I know that children who are blind can enjoy hiking, rafting, fishing, and learning about their environment. I know they can shoot archery and even firearms with the proper instruction and modified equipment. (I realize these are very specialized and nobody should try without experienced and certified help.) I also know for certain that the outdoors offers the best place for hands-on learning.
However, as I sat through the workshops, I didn’t readily know how to incorporate much of what I was learning for my own son who is blind due to his additional disabilities. He struggles with hikes because he has an orthopedic impairment. Although he’d love rafting, he wouldn’t necessarily grasp the safety measures required to stay in the boat. Speaking of safety, he’d probably love the experience of firing a bow or firearm, but he wouldn’t understand the dire implications of not following the rules.
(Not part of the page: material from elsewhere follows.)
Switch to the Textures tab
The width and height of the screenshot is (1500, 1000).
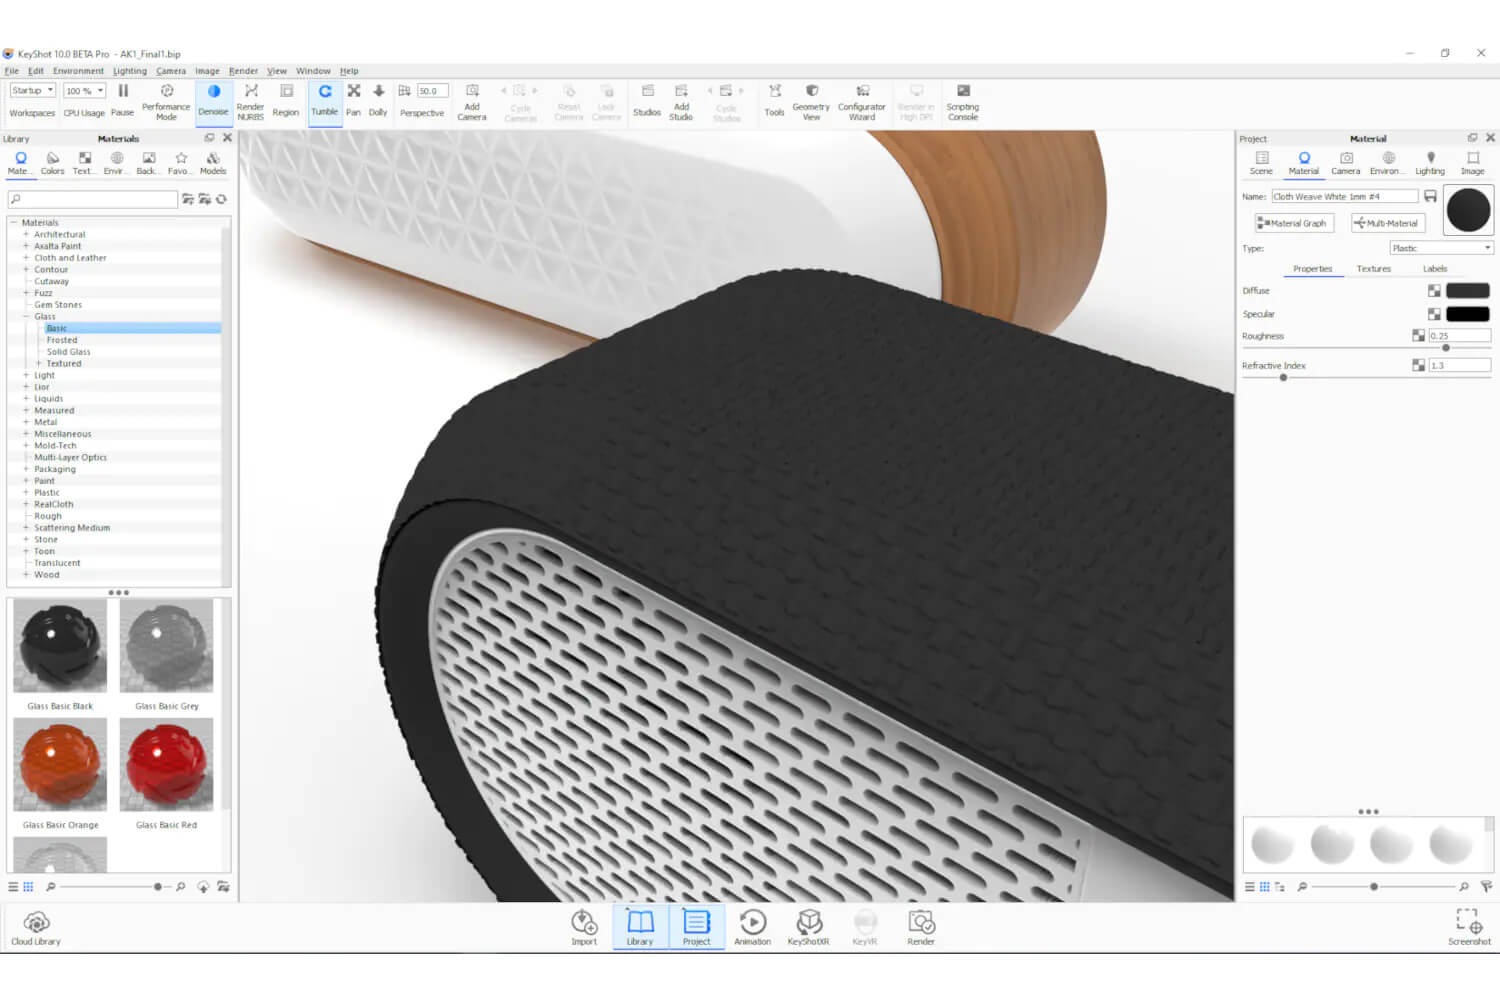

My husband and I used to spend time fly-tying, fly-fishing, trap shooting, hiking, camping, and more. We always said when the kids were older we’d get back to it. Yet, the kids are older, and we still hesitate to include them in these things because we rarely know how to include Eddie. However, it seems we have made excuses long enough.
In the world of too much time on devices, we need to get our kids outside…all of our kids, even Eddie. I realize it might mean he isn’t doing exactly what we’re doing in the great outdoors, but he can still benefit from inclusion. The public lands in our country are meant to be used by all of us, and there are no exceptions. As parents of kids who are blind and may have additional disabilities, we need to give our kids opportunities to access natural resources too.
On that note, if you don’t yet know, those with disabilities can get a lifetime National Park pass for $10 that can be used for them and whoever is traveling in their vehicle. Be sure to check it out! If you have other insight into outdoor education and opportunities for our kids, please speak up. We need all the resources we can get!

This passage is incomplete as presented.